About Me

& Why I Started Voice My Truth

Voice My Truth was born out of a deeply personal need. When I was 23, I was sexually assaulted by someone I had trusted for years. It was a preplanned attack that I did not see coming. Naively believing this person when he told me he needed my help to deal with depression after the loss of his mother, I went to our meeting spot—a hotel room. Within seconds I was handcuffed, blindfolded, and gagged while he violated me and took pictures. He was seeking revenge against me and my family for a lawsuit and wanted to blackmail my father for money.

Instead of going to the police, I confided in a close friend who pleaded with me to report it. Unfortunately, I didn’t listen. I was too embarrassed and blamed myself for being so naive. I asked her to keep my secret, which she reluctantly did. In the weeks and months that followed, I suffered from insomnia and panic attacks, one severe enough to send me to the hospital, but I continued on with my life as if nothing had happened. Eventually, my brain complied and buried the secret so deeply that I literally forgot it.

More than twenty years later, fragments of the memory began to resurface through recurring nightmares, lasting over a decade. At 52, my last and final nightmare revealed the truth my brain had been protecting me from. What shook me most wasn’t just the assault itself, it was realizing that I had forgotten it for over thirty years. A therapist I saw within days of remembering explained that my mind had shielded me through dissociative amnesia, and since I hadn’t faced it at 23, I would have to face it now. He was right, I could not go anywhere without crying. That was the start of my healing journey.

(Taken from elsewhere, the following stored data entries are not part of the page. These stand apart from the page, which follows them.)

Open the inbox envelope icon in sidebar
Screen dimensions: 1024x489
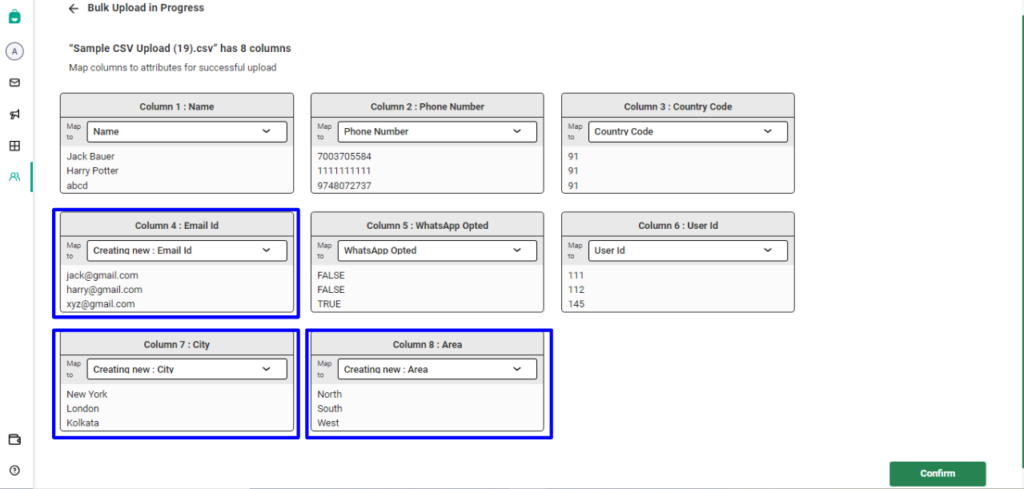click(x=15, y=83)
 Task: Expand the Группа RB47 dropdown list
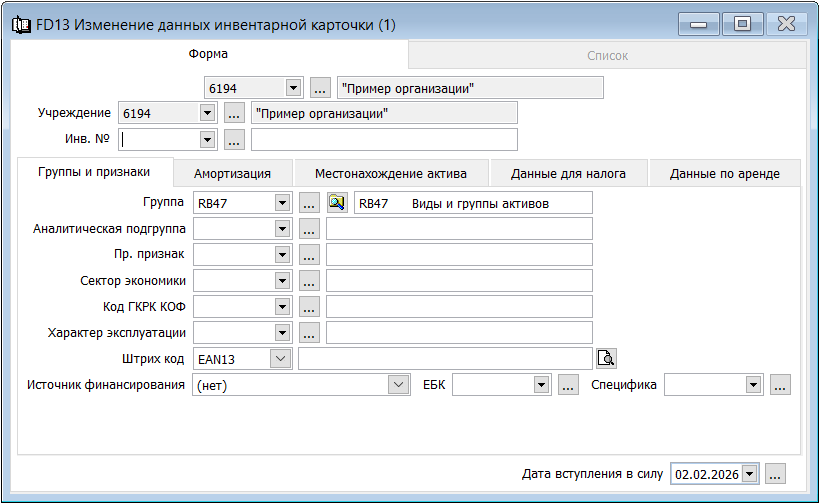coord(282,203)

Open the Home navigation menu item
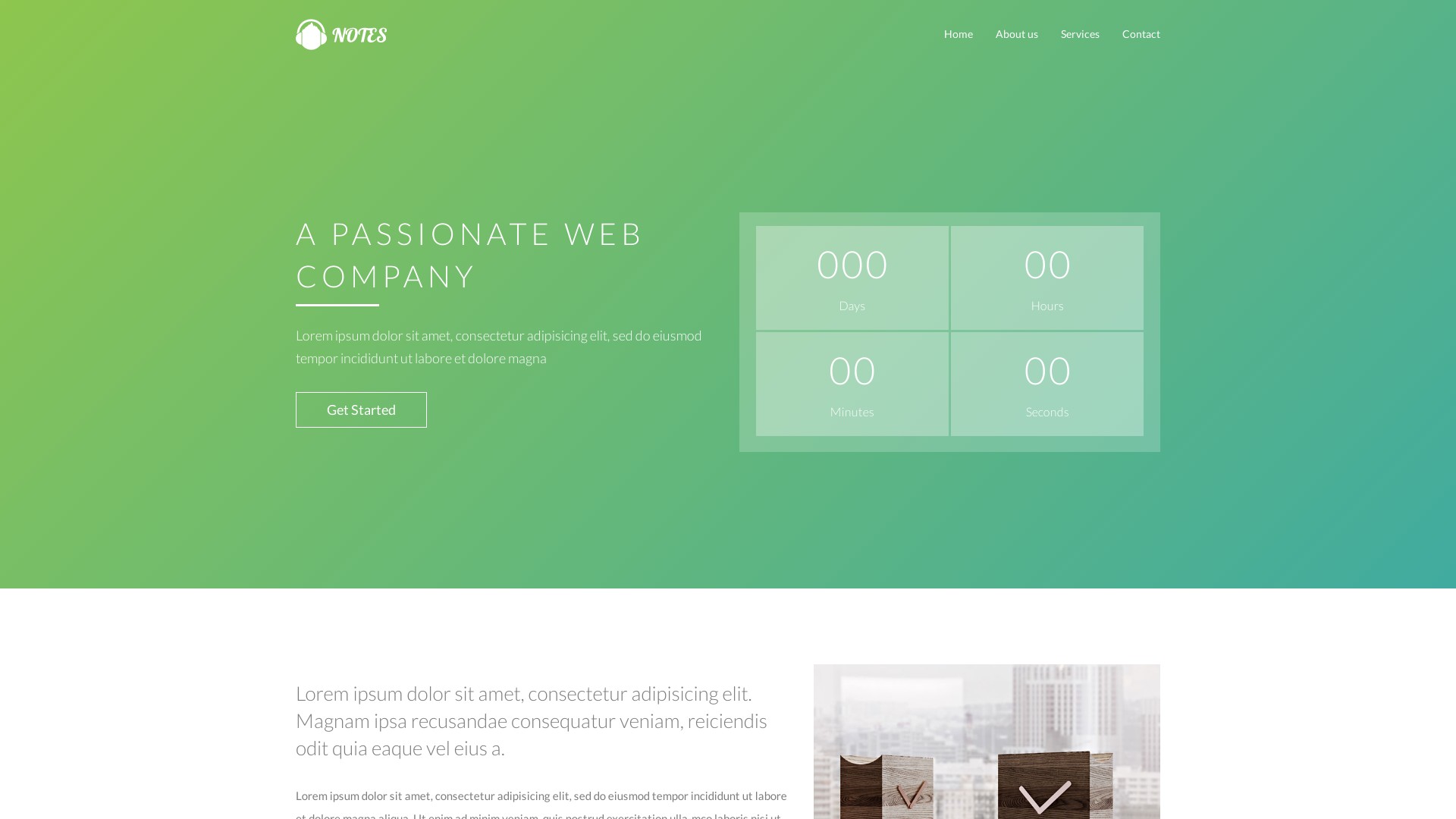pos(958,34)
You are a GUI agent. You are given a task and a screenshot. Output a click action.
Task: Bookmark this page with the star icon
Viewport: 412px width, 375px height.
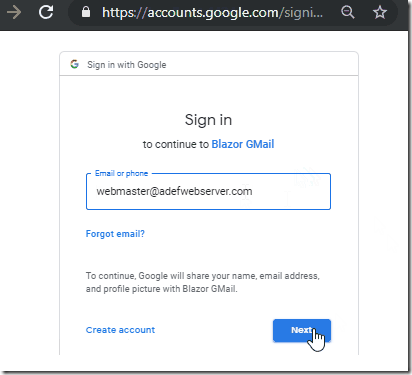point(380,13)
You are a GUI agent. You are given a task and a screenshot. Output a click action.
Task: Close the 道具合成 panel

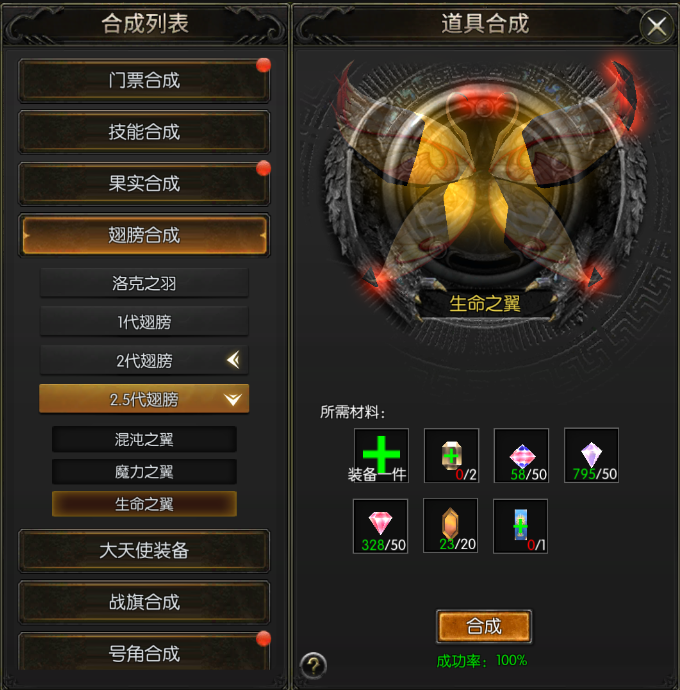657,26
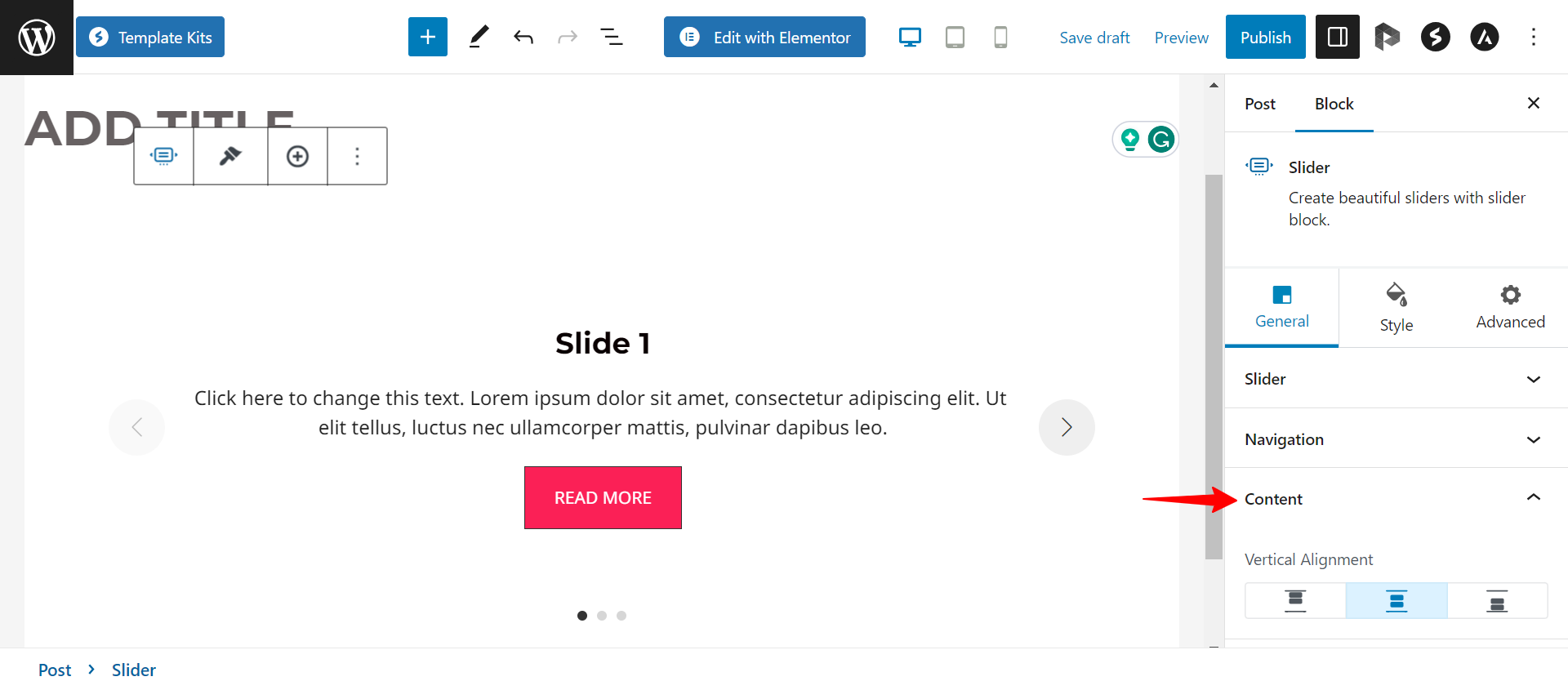This screenshot has width=1568, height=690.
Task: Select the second slide pagination dot
Action: [x=602, y=615]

Because I had earned a degree in psychology, I became curious about how counseling had evolved over the decades. I began with traditional therapy to process both the assault and the dissociative amnesia before exploring other modalities: intuitive therapy, Reiki, EMDR, psilocybin therapy, as well as countless self-help books and podcasts. Each approach offered me something new to take away that I hadn’t learned before.

As I grew stronger, I began sharing my story to family and friends. I was deeply moved by their support and, equally struck by how many women had been holding on to their own unspoken pain. Often, when I shared, they would respond with their own story or call me days later ready to open up for the first time. Many told me they had never sought therapy and had buried their trauma just as I once had. They told me they appreciated my honesty, and that hearing my truth made them feel less alone. 

Through these conversations, I began to see how some of my lifelong behaviors—things I once thought were simply “me”—were actually connected to my trauma. Sharing openly allowed others to reflect things back to me that I couldn’t yet see for myself. That kind of honest reflection and mutual support has been invaluable.

Even now, I’ve realized healing is not a straight line. Triggers still sneak up on me when I least expect them. Letting myself speak honestly to someone I trust helps me feel less alone in it. Being heard doesn’t erase the pain, but it makes it easier to carry.

And that’s what I want to offer others through Voice My Truth–a safe space where survivors can share their stories, feel understood, and begin to transform pain into strength and experiences into empowerment.